Kalbar  

Vetsin Daun Sengkubak, Penyedap Alami Khas Kalbar Siap Gantikan MSG Sintetis!

Daun Sengkubak Malapi Resmi Kantongi Izin PIRT, Siap Bersaing di Pasar

Petugas dari Dinkes PP dan KB Kab. Kapuas Hulu melihat hasil produksi. | Vetsin Daun Sengkubak, Penyedap Alami Khas Kalbar Siap Gantikan MSG Sintetis! (FOTO: ISTIMEWA)

KabarKalimantan.id – Upaya menjamin keamanan produk pangan yang dikonsumsi masyarakat terus digencarkan. Dinas Kesehatan Pengendalian Penduduk dan Keluarga Berencana (Dinkes PP dan KB) Kabupaten Kapuas Hulu secara resmi telah mengeluarkan Izin Produk Industri Rumah Tangga (PIRT) untuk produk Vetsin Daun Sengkubak yang diproduksi oleh kelompok usaha di Desa Malapi, Kecamatan Putussibau Selatan.

Pemenuhan Komitmen PIRT ini merupakan langkah kolaboratif antara Dinkes PP dan KB Kabupaten Kapuas Hulu dengan pihak Program Studi di Luar Kampus Utama Politeknik Negeri Pontianak (PDD Polnep) Putussibau.

Pada Jumat (10/10/2025), Kepala Bidang Pelayanan dan Sumber Daya Kesehatan (PSDK) Dinkes PP dan KB, K. Ellyani Rinyasari, bersama Ketua Tim Kerja Farmasi Makanan dan Minuman, Setiawan Jody, meninjau langsung rumah produksi Vetsin Daun Sengkubak di Desa Malapi.

Vetsin Daun Sengkubak adalah bumbu masak alami khas Kalimantan Barat yang diolah secara tradisional. Produk ini berasal dari tanaman lokal yaitu Daun Sengkubak (Pangium edule), yang telah lama dikenal oleh masyarakat Dayak karena khasiat dan cita rasanya yang mampu menjadi penyedap masakan secara alami.

Menurut K. Ellyani Rinyasari, produk yang dikembangkan oleh kelompok usaha masyarakat Desa Malapi ini muncul seiring dengan meningkatnya kesadaran publik akan pentingnya bahan makanan yang sehat dan alami.

“Vetsin Daun Sengkubak menjadi alternatif penyedap rasa alami pengganti vetsin sintetis (MSG),” kata K. Ellyani Rinyasari.

Beliau menegaskan bahwa produk ini bebas dari bahan kimia tambahan dan telah melalui proses pengolahan yang higienis. Dengan diterbitkannya Izin PIRT, hal ini membuktikan bahwa proses produksi telah melewati pengawasan dan penilaian sesuai dengan standar keamanan pangan yang berlaku.

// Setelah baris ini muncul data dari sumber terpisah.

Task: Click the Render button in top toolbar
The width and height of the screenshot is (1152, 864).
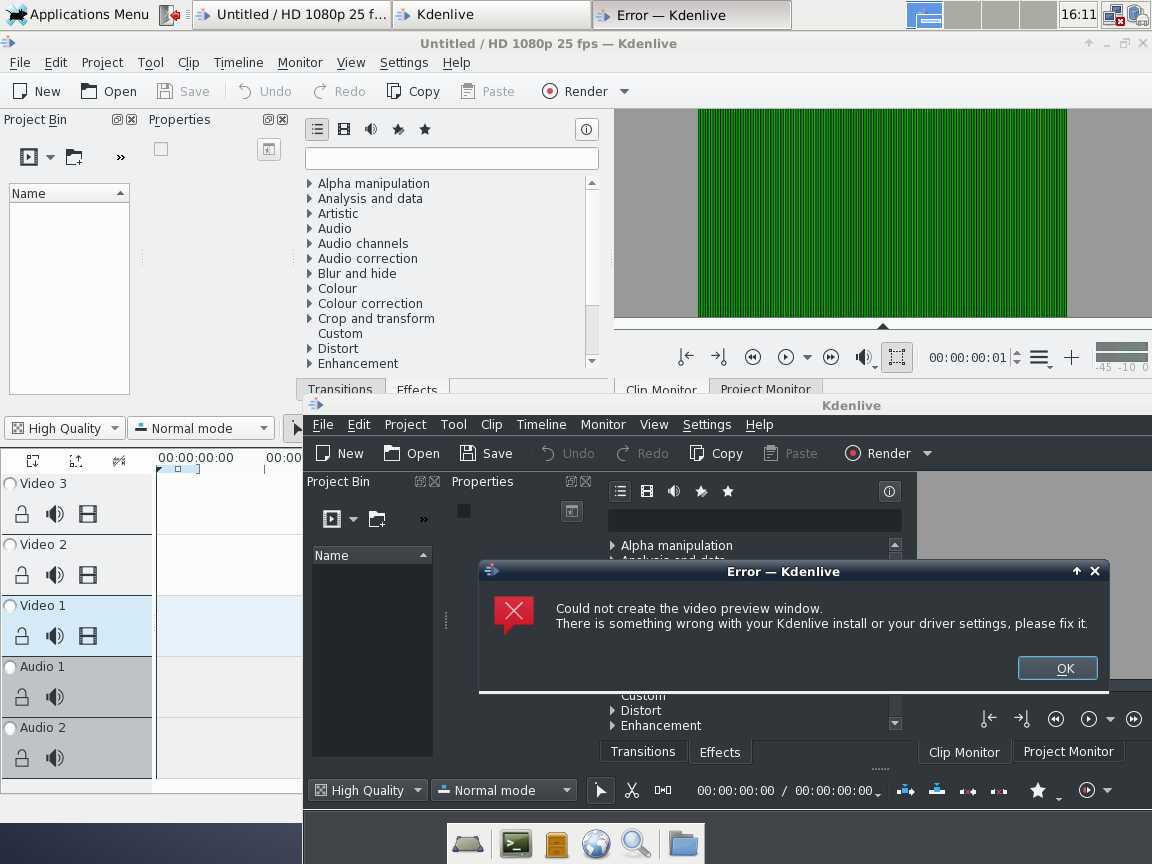Action: click(x=575, y=91)
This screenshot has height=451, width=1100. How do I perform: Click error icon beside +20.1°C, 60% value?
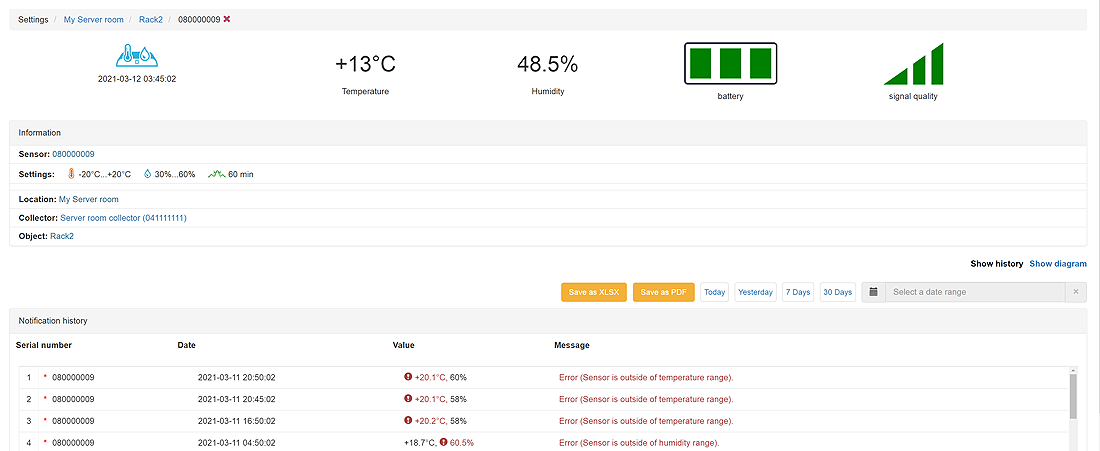pyautogui.click(x=408, y=377)
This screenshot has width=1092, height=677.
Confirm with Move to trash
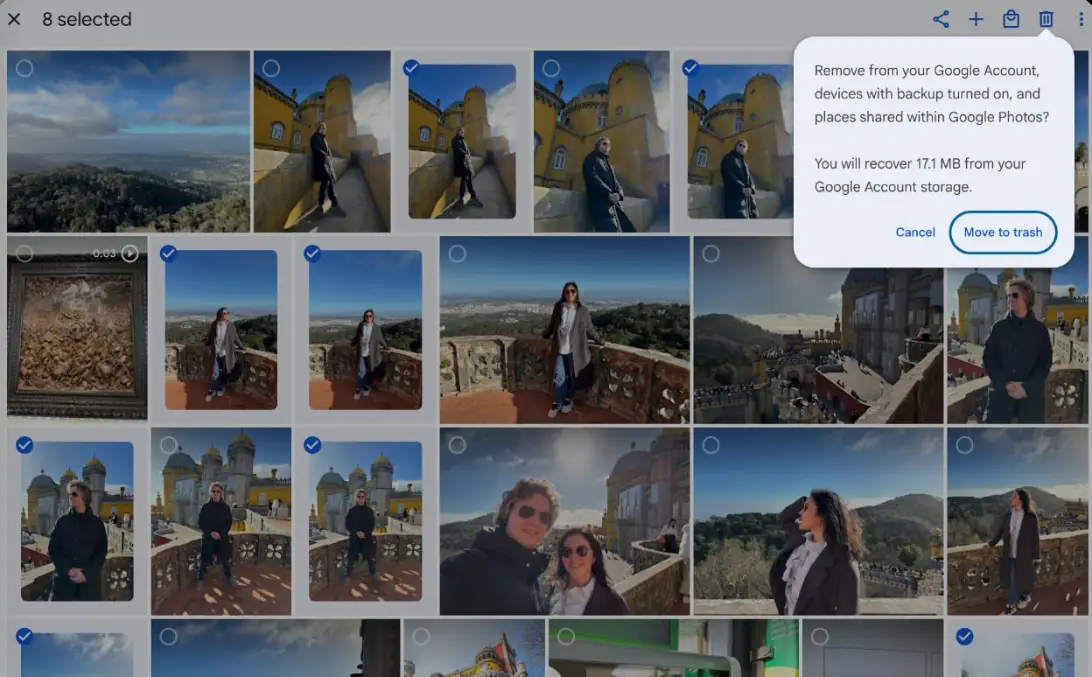(x=1003, y=232)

Keberhasilan Vetsin Daun Sengkubak mendapatkan PIRT tidak hanya berdampak pada aspek kesehatan, tetapi juga memberikan nilai tambah yang signifikan bagi perekonomian lokal. Usaha ini memberdayakan masyarakat, khususnya ibu rumah tangga dan pelaku Usaha Mikro, Kecil, dan Menengah (UMKM) di Desa Malapi.

Lebih dari itu, Vetsin Daun Sengkubak juga berperan dalam melestarikan kearifan lokal dalam pemanfaatan bahan pangan dari sumber daya alam yang berkelanjutan.

“Dengan kemasan yang menarik dan mutu yang terjamin, Vetsin Daun Sengkubak siap bersaing di pasar lokal maupun regional sebagai produk bumbu khas yang alami, sehat, dan bercita rasa tinggi,” pungkas K. Ellyani Rinyasari, optimis terhadap daya saing produk tersebut.